Certainly she entered, a child, into a society "rotten before it was ripe." She was surrounded with a court long demoralized by a succession of drunken and dissolute czarinas, which aped the corruption of Versailles more consummately than its refinement. The age was that of Louis XV, of Lord Sandwich, of Augustus the Strong: in it even a Burke had persuaded himself that "vice lost half its evil by losing all its grossness." The reader of Bayle and Brantôme had been introduced to a bizarre sort of morality; her "spiritual father," Voltaire, was the author of La Pucelle and Jacques le Fataliste proceeded from the same pen as the University for Russia. Diderot, indeed, whose moral obscenity was not the whole of the man, but was, nevertheless, sincere and from the centre, was able to compliment her on the freedom from "the decencies and virtues, the worn-out rags of her sex." She had no fund of theoretical cynicism on such matters, nor, on the other hand, the slightest moral pretence. The revolutionary Moniteur branded her as Messalina. "Cela ne regarde que moi," she said haughtily, and the sheet circulated throughout the empire. Such is the summary of the gallons of printers' ink that have soiled paper on this account. It is the aspect of her allowed to escape no one, and therefore we say no more of it here. How easy it is to "hint and chuckle and grin" with the "chroniques scandaleuses!" easier still to be incontinent of one's moral indignation. The truth is that this back-stair gossip misses, on the whole, that just proportion necessary if you would not only see but also perceive. Catharine, whom her generation called "the Great," had one absorbing passion; it was the greatness of Russia, and of herself as ruler of Russia—"mon petit ménage," as she would call it, with her touch of lightness—and she desired to be the first amateur of "la grande politique" in Europe.

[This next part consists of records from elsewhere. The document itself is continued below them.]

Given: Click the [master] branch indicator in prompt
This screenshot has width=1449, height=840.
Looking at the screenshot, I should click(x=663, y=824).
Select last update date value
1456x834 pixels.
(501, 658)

"Elle brillait surtout par le caractère," says Waliszewski, whose volumes, collecting most of what is known about Catharine, I have freely consulted. It is only natural that her biographer should regard her as a strikingly complex and exceptional being. Nous sommes tous des exceptions. Yet she is not essentially different from the "woman of character" you may meet in every street. Given her splendid physical constitution there is nothing prodigious about her except her good-fortune in every crisis and important action of her career. In one of his Napoleonic fits of incoherence, Patiomkin said vividly enough that the Empress and himself were "the spoilt children of God." For herself, she says in that introductory page, which Sainte-Beuve has well compared with Machiavelli, that what commonly passes for good-fortune is in reality the result of natural qualities and conduct. If that satisfies, it is so much to her credit. Certainly, "the stars connived" with her from the day in 1762 when she galloped in her cuirassier's uniform through the streets of St. Petersburg. "Toute la politique," she said, "est fondée sur trois mots circonstances, conjectures et conjonctures;" and like many leaders of action she was in her moments a fatalist, for then she saw how little after all, the greatest, as Bismarck says, can control events.

FOOTNOTES:

[44] Macbeth, ii, 3. That is, the nearer in relationship the heirs of power to the source of their inheritance, the greater their danger at the hands of bloody usurpers (like Macbeth).—Ed.